**Task statement**
Using the listing below, report all lines holding the word "will".

**The records**
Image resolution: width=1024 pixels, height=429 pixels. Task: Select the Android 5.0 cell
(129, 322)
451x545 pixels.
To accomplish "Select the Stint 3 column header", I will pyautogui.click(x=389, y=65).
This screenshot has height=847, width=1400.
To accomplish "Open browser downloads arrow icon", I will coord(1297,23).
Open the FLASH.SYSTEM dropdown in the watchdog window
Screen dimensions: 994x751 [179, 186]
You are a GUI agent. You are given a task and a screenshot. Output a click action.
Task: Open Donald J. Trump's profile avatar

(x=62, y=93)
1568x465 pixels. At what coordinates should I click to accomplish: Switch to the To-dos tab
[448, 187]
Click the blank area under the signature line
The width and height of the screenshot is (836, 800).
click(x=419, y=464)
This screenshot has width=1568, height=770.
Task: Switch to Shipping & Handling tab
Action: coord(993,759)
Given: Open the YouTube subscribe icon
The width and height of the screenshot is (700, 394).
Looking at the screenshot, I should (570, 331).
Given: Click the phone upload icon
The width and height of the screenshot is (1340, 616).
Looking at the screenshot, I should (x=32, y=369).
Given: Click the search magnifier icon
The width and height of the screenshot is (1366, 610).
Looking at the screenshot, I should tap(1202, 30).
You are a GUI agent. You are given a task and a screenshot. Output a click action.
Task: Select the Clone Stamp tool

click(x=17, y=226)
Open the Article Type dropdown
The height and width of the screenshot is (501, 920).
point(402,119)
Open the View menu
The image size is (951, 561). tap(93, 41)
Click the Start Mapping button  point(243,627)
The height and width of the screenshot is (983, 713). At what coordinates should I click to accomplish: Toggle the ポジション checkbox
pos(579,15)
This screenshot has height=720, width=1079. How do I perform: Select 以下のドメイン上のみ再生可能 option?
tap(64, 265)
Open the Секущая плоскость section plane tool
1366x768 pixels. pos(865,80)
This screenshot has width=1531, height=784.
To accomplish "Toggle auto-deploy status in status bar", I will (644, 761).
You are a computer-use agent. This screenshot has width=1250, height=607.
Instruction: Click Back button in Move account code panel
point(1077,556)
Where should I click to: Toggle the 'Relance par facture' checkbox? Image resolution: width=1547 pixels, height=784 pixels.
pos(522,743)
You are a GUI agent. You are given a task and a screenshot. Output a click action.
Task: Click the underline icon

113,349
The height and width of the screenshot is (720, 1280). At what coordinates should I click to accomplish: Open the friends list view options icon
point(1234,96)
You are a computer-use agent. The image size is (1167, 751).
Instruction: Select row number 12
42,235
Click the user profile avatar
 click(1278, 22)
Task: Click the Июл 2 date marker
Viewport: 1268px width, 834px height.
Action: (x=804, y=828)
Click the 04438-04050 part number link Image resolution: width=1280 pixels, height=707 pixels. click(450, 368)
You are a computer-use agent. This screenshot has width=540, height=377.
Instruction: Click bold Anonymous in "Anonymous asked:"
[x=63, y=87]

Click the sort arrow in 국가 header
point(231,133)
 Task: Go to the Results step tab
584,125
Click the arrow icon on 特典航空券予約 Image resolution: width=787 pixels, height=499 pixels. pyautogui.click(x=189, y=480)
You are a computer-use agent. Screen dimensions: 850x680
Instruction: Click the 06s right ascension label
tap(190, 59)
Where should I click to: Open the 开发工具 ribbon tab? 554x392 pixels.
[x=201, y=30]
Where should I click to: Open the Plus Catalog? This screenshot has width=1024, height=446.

**Answer to the problem**
To accomplish "Select the Stint 3 column header", I will pyautogui.click(x=389, y=65).
To accomplish "Open browser downloads arrow icon", I will coord(1297,23).
To accomplish "Toggle auto-deploy status in status bar", I will (644, 761).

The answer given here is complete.